Short: NLB doesn't care.
NLB doesn't give a rat's donkey about your application. User-mode problem are so user-mode.
As long as the network is able to send and receive NLB broadcasts (or multicasts!), NLB will keep on accepting traffic.
Longer: NLB really doesn't care.
NLB runs as a Layer 2 NDIS filter, and simply runs its hash algorithm across all incoming traffic that matches its port rules.
Every node has to see all incoming traffic (multicast/broadcast by the switch), and every node drops packets that don't meet its hash criteria.
NLB is a statistical load balancer.
- It's not important to it that your app is throwing 500s.
- It's oblivious to the fact that your user-mode listener process has crashed.
- It's unaware that your app is running slowly.
It just. Doesn't. Care.
The best-case failure for NLB is for one of:
- the box to die completely from a power failure
- the network cable to be cut or unplugged (possibly by a vacuum cleaner)
- (or the NIC to explode in a shower of sparks)
- the box to bluescreen
Any of these stop the network stack from processing incoming packets, and from sending "I'm alive!" broadcast messages to other NLB nodes, which causes the cluster to get all introspective for a little while, and re-converge. Then, when the remaining nodes are clear on how many of them there are, they'll start their hashing again, and drop any new packets they're not interested in.
If you need health monitoring, careful application of load to underutilized servers, and response time sensitivity, NLB is not the solution for you. If your app is OK with that, or knows enough about NLB to run NLB STOP when there's a problem at the app layer, then it's probably fine. But very few apps do that (ISA/TMG spring to mind).

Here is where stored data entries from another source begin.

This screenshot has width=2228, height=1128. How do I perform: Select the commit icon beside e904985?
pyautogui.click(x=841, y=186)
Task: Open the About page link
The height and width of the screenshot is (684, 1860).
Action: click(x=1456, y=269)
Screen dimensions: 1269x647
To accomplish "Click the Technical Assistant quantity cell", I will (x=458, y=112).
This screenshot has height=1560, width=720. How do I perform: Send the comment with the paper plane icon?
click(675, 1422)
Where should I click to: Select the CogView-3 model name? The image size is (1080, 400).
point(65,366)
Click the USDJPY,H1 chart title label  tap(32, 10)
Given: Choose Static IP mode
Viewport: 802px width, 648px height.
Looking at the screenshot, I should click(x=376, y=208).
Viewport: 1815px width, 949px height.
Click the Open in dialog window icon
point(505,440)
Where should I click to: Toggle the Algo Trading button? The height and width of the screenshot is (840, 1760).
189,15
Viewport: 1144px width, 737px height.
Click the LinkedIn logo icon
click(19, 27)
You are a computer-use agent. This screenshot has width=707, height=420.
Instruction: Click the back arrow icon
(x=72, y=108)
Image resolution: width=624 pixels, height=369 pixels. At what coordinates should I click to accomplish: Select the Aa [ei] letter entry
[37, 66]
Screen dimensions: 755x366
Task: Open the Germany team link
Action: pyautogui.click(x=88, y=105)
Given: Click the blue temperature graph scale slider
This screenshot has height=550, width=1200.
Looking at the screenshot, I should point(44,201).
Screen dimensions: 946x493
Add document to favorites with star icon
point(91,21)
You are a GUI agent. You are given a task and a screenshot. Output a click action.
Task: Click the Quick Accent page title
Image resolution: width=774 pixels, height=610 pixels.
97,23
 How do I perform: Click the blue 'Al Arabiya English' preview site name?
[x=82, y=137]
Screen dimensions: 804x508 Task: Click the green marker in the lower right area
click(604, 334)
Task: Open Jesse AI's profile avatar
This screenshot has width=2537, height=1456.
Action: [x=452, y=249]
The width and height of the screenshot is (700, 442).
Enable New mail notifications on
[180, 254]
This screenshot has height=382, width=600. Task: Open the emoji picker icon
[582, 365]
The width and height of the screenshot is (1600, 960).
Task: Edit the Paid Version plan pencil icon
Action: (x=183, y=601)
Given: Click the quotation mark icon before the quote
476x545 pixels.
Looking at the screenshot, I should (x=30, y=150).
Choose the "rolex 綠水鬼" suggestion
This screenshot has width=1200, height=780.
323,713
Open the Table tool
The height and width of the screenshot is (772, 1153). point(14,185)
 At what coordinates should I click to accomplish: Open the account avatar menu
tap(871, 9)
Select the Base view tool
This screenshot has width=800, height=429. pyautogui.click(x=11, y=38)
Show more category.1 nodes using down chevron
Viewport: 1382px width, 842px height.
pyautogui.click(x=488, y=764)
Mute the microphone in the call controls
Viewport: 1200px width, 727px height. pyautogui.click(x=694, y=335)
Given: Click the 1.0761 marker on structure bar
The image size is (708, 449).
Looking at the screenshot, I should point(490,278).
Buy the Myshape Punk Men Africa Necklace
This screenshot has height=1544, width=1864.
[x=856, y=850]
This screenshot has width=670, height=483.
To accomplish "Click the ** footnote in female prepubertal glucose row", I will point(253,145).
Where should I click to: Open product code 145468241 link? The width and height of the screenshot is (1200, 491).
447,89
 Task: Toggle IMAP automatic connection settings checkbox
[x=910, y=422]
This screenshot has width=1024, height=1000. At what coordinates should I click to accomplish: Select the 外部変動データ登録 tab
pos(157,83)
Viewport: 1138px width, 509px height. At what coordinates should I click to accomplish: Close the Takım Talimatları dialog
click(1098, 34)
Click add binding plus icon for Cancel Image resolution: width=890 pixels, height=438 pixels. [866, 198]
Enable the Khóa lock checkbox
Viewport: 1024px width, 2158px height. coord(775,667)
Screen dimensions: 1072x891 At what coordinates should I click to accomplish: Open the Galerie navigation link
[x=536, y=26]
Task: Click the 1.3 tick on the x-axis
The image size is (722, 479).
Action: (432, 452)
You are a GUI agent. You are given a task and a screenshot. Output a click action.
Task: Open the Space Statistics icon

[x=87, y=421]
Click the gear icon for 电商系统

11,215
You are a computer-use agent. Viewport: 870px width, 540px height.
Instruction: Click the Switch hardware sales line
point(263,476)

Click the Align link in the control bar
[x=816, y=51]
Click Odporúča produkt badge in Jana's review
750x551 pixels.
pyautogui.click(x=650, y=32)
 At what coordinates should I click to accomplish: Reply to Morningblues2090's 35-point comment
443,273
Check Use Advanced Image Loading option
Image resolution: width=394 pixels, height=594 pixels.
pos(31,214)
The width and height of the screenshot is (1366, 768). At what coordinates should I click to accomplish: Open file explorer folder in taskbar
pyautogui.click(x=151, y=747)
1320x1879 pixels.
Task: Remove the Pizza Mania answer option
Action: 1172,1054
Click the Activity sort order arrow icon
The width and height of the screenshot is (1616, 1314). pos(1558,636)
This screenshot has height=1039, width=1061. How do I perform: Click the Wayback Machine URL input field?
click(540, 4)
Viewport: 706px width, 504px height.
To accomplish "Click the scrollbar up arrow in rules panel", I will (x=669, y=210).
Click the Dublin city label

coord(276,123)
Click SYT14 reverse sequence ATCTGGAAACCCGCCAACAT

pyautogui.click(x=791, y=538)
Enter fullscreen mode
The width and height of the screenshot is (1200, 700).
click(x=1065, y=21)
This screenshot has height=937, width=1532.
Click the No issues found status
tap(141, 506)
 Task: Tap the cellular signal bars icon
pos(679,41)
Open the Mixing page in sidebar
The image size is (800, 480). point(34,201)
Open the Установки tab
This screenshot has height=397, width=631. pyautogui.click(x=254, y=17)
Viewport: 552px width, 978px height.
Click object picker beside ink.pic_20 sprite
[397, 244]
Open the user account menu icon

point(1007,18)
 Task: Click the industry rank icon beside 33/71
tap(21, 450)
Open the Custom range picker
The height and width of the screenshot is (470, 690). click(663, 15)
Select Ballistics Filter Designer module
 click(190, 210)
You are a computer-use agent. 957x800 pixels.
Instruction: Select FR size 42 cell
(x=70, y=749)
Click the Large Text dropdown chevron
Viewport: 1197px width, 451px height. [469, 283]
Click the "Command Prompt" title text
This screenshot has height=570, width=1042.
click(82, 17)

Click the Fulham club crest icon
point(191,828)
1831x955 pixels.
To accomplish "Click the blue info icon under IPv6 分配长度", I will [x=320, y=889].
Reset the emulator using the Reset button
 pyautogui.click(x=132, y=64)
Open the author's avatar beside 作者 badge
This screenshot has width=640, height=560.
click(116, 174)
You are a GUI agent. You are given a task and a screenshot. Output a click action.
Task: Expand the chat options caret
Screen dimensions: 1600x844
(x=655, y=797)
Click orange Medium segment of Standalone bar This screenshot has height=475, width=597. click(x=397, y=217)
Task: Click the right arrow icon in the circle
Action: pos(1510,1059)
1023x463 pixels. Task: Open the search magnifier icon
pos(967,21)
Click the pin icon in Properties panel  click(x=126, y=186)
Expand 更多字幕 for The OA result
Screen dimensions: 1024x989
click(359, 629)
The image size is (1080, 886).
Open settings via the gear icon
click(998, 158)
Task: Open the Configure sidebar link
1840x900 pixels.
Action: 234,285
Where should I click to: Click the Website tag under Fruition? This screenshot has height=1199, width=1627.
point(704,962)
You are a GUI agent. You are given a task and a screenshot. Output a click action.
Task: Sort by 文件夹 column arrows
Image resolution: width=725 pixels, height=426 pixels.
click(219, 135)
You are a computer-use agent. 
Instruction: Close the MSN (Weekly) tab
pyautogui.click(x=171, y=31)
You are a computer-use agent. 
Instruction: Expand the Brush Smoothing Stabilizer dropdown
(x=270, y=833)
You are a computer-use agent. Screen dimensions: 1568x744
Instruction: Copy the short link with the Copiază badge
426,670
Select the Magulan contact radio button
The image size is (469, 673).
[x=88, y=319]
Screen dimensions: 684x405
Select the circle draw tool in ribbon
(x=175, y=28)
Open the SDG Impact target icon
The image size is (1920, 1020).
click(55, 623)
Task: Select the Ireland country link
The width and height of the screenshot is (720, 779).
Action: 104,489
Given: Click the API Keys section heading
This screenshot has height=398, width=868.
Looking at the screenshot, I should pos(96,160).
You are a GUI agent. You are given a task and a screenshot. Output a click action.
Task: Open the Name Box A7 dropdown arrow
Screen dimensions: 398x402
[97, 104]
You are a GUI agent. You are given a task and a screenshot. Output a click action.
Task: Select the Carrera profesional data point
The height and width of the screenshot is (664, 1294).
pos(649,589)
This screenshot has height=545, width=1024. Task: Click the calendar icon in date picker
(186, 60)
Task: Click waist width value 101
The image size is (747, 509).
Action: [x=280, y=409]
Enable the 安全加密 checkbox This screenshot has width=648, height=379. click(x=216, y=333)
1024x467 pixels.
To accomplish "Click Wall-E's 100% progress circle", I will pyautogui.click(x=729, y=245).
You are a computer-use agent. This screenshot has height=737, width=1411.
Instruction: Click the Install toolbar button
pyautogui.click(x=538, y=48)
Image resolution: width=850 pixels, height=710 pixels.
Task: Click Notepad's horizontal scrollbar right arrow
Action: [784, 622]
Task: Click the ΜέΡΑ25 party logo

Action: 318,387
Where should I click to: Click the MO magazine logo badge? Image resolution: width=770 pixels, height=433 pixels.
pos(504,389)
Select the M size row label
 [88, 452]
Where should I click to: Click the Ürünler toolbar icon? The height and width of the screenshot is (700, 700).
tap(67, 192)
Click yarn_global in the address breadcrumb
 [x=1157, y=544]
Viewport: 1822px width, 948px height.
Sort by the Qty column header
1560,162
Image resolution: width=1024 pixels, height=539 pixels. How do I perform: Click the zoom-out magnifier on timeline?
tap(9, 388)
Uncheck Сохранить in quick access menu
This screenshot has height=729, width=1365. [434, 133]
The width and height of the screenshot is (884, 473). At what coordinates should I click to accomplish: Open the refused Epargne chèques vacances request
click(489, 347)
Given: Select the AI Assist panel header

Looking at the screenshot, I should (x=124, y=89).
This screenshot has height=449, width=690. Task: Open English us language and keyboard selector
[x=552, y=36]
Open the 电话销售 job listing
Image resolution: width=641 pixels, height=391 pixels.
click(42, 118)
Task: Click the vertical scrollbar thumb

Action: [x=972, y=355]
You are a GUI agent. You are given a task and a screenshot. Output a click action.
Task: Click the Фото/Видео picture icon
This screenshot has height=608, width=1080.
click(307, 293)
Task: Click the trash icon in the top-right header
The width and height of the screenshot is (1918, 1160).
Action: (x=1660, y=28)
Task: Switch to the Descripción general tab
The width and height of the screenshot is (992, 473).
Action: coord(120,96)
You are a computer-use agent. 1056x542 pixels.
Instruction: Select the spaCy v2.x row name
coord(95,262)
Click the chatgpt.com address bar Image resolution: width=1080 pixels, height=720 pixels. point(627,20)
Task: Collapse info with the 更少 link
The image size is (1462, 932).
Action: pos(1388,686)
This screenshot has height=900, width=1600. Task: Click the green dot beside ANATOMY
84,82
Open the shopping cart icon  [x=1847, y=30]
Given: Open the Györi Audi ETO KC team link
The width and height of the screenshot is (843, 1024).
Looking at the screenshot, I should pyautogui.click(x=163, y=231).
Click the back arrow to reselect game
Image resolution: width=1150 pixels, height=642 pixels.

Looks like I wrote about this a while ago here.
Looking Elsewhere
If you're looking for a low-cost Windows-based solution, consider Application Request Routing for IIS 7 - it has most of the health monitoring features it sounds like you're looking for. You wouldn't run it on the same box as the applications, generally, though, and for availability, you'd run NLB underneath the ARR boxes.